Diferentemente das posses anteriores, dessa vez os jornalistas não puderam transitar pela Praça dos Três Poderes. O profissional que havia escolhido se posicionar em determinado espaço no Congresso, por exemplo, não poderia circular por outra área, muito menos deixar o prédio.
Pela primeira vez o acesso aos locais de trabalho dos profissionais de imprensa para a cobertura da posse foi feito exclusivamente por ônibus. Para embarcar, os credenciados tinham de comparecer ao Centro Cultural Banco do Brasil (CCBB) às 7h – ou seja, 8 horas antes do início do evento.
Com cercados, sem maçãs
Aconselhados pelos assessores a levarem lanches, vários jornalistas tiveram alimentos, como água, suco e frutas confiscados. Maçãs, por exemplo, só eram admitidas se estivessem cortadas. Os jornalistas credenciados passaram duas vezes – na saída do CCBB e na chegada ao destino – por detectores de metais.
No Salão Verde da Câmara, onde se posicionou a equipe do Congresso em Foco, um cercado dificultava o acesso às autoridades. Todas as poltronas, idealizadas por Oscar Niemeyer, foram retiradas. O comitê de imprensa foi fechado. Só havia uma maneira de trabalhar com o computador: acomodando-se ao chão. O acesso aos sanitários também foi objeto de reclamações. Funcionários do Congresso chegaram a dizer que o uso de toaletes seria suspenso em determinado horário, em um dos salões, assim que começassem a chegar as autoridades. O transtorno, porém, foi contornado após apelos dos profissionais.
O retorno ao CCBB também foi feito por ônibus em horários estipulados pela organização. Os primeiros veículos começaram a sair por volta das 17h. Os jornalistas que estavam no Congresso foram avisados: quem não saísse no horário, só poderia deixar o prédio depois das 20h, e a pé.
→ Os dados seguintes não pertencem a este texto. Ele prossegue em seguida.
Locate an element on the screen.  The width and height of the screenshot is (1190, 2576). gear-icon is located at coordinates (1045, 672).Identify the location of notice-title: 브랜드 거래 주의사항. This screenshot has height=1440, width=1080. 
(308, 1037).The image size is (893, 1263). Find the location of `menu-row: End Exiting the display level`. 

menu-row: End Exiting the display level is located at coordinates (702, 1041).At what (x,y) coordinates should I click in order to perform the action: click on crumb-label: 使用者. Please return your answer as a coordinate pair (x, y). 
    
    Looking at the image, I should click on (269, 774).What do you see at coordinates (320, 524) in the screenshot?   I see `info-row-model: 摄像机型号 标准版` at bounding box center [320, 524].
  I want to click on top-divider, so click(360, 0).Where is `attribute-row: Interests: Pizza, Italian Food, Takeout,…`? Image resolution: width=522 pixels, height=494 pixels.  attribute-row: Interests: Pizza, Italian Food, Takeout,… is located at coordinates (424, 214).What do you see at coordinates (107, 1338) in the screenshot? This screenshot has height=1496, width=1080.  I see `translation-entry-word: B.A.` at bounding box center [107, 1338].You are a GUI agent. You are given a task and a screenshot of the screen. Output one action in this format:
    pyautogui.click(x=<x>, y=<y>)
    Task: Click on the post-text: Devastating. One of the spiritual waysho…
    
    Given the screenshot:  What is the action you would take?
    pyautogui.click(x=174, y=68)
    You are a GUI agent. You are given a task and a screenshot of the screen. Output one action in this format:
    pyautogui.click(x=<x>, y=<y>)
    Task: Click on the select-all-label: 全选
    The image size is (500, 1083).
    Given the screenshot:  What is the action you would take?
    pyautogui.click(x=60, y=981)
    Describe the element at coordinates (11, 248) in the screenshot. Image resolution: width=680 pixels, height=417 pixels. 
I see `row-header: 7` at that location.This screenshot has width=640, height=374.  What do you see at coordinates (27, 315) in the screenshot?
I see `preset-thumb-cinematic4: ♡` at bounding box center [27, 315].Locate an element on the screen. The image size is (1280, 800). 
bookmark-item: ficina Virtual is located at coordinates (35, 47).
Se as restrições ao trabalho provocaram indignação entre os profissionais brasileiros, quatro jornalistas estrangeiras optaram por uma solução mais radical. No Itamaraty desde as 11h para cobrir um evento que só começaria às 19h, eles decidiram ir embora depois que tiveram suas garrafas de água mineral confiscadas. O grupo disse que não aceitava ficar confinado em um espaço tão pequeno por tantas horas, desistiu da cobertura e pediu para ser levado de volta ao CCBB. Apesar de dizer que ninguém poderia sair do local antes do horário previsto, a organização acabou cedendo.